Há santos no Antigo Testamento?


Há santos declarados no Antigo Testamento? Sim, eles existem, e poderiam ser mencionados como “São…”. Não existem muitos, mas são personagens muito significativos em sua maioria. Mencionarei, de maneira resumida, os critérios seguidos para chegar a esta conclusão, extraídos fundamentalmente da própria Bíblia.


Em primeiro lugar, os mais incontestáveis são os que aparecem na glória. É o que acontece com Moisés e Elias – representantes da Lei e dos profetas, respectivamente –, que acompanham Jesus de maneira gloriosa na transfiguração, no Monte Tabor. Sem dúvida, não há garantia melhor da sua santidade.


Semelhante ao anterior é o caso de João Batista, que podemos considerar como o último profeta do Antigo Testamento. Já constatamos sua confirmação em graça desde o ventre materno, além de termos as palavras de Jesus sobre ele e o seu martírio. Tampouco há dúvidas a seu respeito.

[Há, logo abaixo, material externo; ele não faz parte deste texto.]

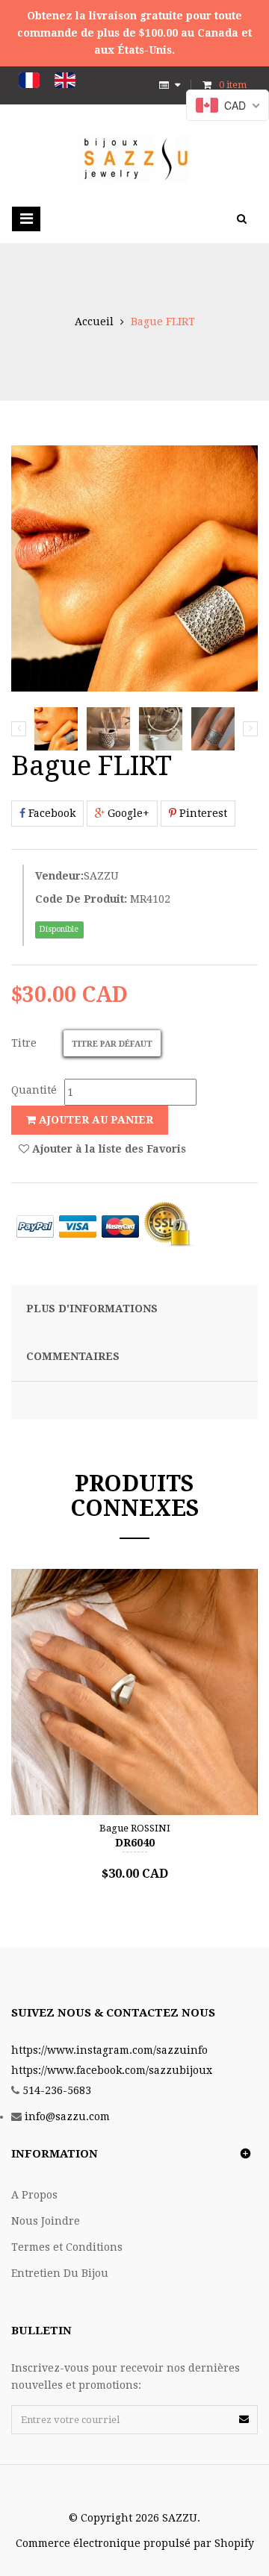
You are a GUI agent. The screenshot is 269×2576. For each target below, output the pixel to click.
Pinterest (201, 813)
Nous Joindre (45, 2221)
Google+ (127, 813)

Em segundo lugar, temos os mártires. Surgem aqui, primeiramente, os sete irmãos Macabeus com sua mãe. É útil, neste capítulo, complementar os dados bíblicos com a tradição judaica. Esta diz – de maneira muito verossímil – que o profeta Isaías foi assassinado pelo rei Manassés, porque a mensagem do profeta não o agradava.

A Bíblia também fala de Jeremias, ainda que, neste caso, seria suficiente considerá-lo como confessor (no sentido técnico do termo), pois ele passou a vida inteira sofrendo devido à sua fidelidade a Deus.


Depois, temos o capítulo 11 da Carta aos Hebreus, que menciona vários personagens do Antigo Testamento colocados como exemplos pela sua vida de fé. Isso não é exatamente uma declaração de santidade, mas se aproxima bastante dela, sobretudo com a frase que encerra o capítulo: “… de maneira que não chegaram à perfeição sem nós” (o sentido é que sua santidade foi possível graças aos méritos de Cristo, ou seja, que o Novo Testamento torna possível que exista santidade no Antigo Testamento). Antes, o texto já menciona que eles alcançaram as promessas.

Há outro caso no qual o que se narra no Antigo Testamento é suficiente para permitir concluir que a pessoa levou uma vida santa: Eliseu, perfeito continuador do espírito e da missão de Elias.

Se voltarmos ao mencionado capítulo da Carta aos Hebreus, comprovaremos que alguns dos mencionados nem sempre tiveram uma conduta exemplar. Mas não podemos nos esquecer de que o santo não é aquele que nunca pecou, mas aquele que morre amando a Deus, depois de ter se arrependido sincera e profundamente dos seus pecados. O melhor exemplo é o rei Davi, a quem o próprio Deus coloca como exemplo e que, no Salmo 50, nos mostra seu arrependimento sincero, de maneira maravilhosa e poética.

Em diversos casos, acontece de não se poder concluir a santidade de um personagem por contar com poucos dados da sua vida.

Finalmente, convém deixar claro que a santidade é obra, em primeiro lugar, da graça divina (e também da colaboração humana, claro). E a graça foi obtida por Jesus Cristo, com seu sacrifício na cruz.

Portanto, são os méritos de Cristo que também tornam possível a santidade antes da sua Encarnação. Deus podia fazer isso (pois está fora do tempo) e o fez, assim como também adiantou o sacrifício eucarístico na Quinta-Feira Santa.